Morning Briefing: Confidence in housing market slips as income stalls

Confidence in housing market slips as income stalls… Vegas housing proves to be a safe bet… Oprah adds California farm to real estate portfolio…

Confidence in housing market slips as income stalls
The slower pace of income growth compared to house price appreciation is of growing concern to home buyers and this has been reflected in new figures from Fannie Mae. Its Home Purchase Sentiment Index for January slipped 1.7 points to 81.5 as the proportion of consumers reporting significantly higher income compared with 12 months earlier declined 3 per cent.

“Housing affordability is being constrained because the pace of growth in real income has not kept up with gains in real home prices as demand has grown faster than supply,” said Doug Duncan, senior vice president and chief economist at Fannie Mae. “On the bright side, consumers have been increasingly positive about their ability to get a mortgage, suggesting that credit tightness is not the main issue limiting housing market activity.”

The net share of respondents who say that it is a good time to buy a house fell 4 percentage points to 31 per cent and an all-time survey low was equaled as only 61 per cent of respondents say it is a good time to buy a house. The net percentage of respondents who say it is a good time to sell a house rose 1 percentage point to 9 per cent.
 
Vegas housing proves to be a safe bet
Home prices in Las Vegas gained in the 12 months to January 2016 according to data from the Greater Las Vegas Association of Realtors.
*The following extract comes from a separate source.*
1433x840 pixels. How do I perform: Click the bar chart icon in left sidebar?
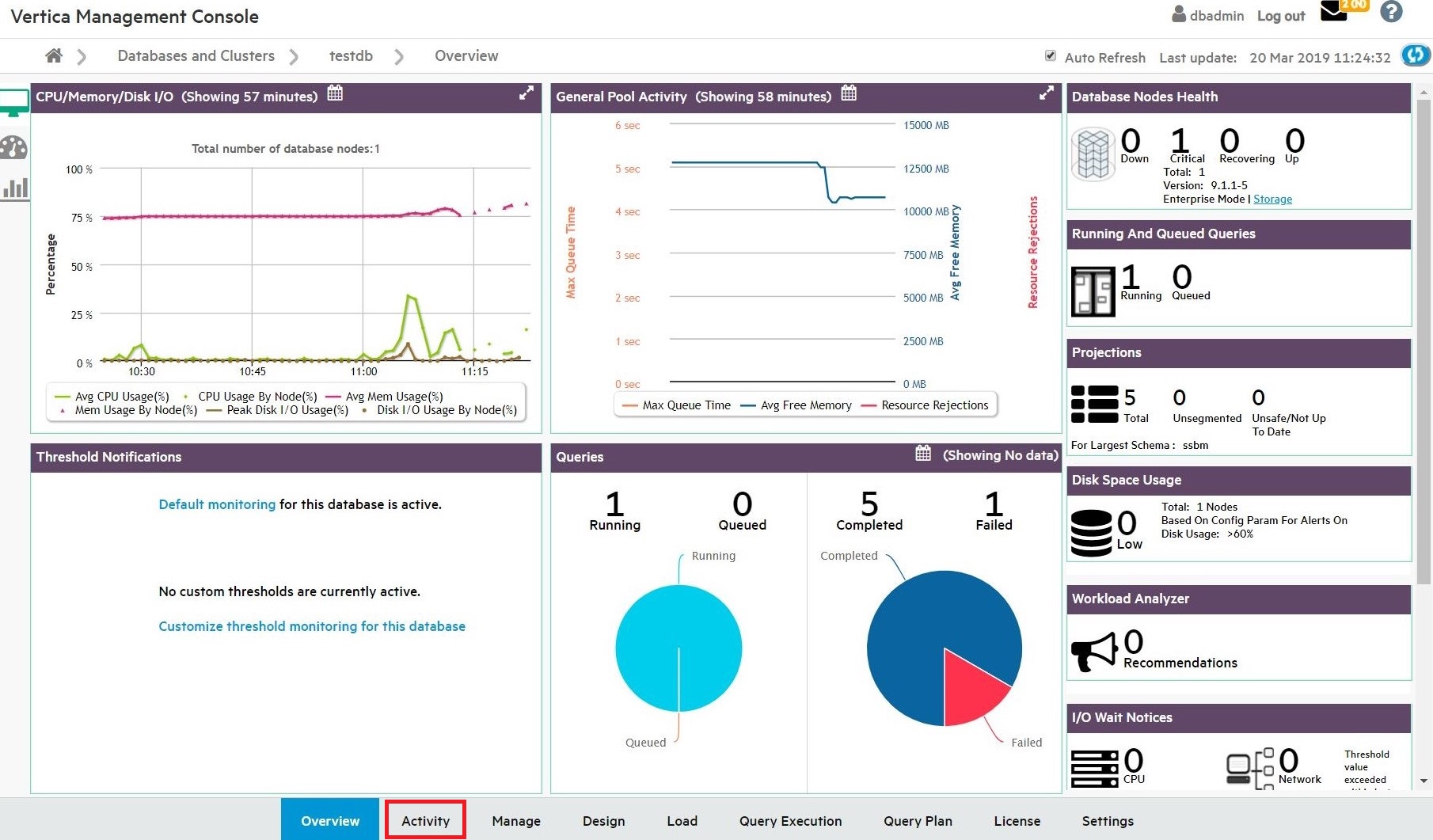[15, 188]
The median price of a single-family home was $200,000, up 9.5 per cent from a year earlier; condo and townhomes were up 14.3 per cent to $119,990. Sales were higher too with realtors selling 2,348 homes in the month, up 4.5 per cent compared to January 2015. Vegas realtors are expecting continued buoyancy in the market during the year ahead.
 
Oprah adds California farm to real estate portfolio
Oprah Winfrey may have grabbed the headlines recently for taking a share of Weight Watchers but she’s also been busy buying real estate. The media mogul recently paid $14 million for a Colorado ski retreat and has now paid $28.85 million for a Californian farm. The property adds to another she already has in the Montecito area and realtor Dan Encell of Berkshire Property Services told Zillow that ““I think she has some pretty big plans for it.”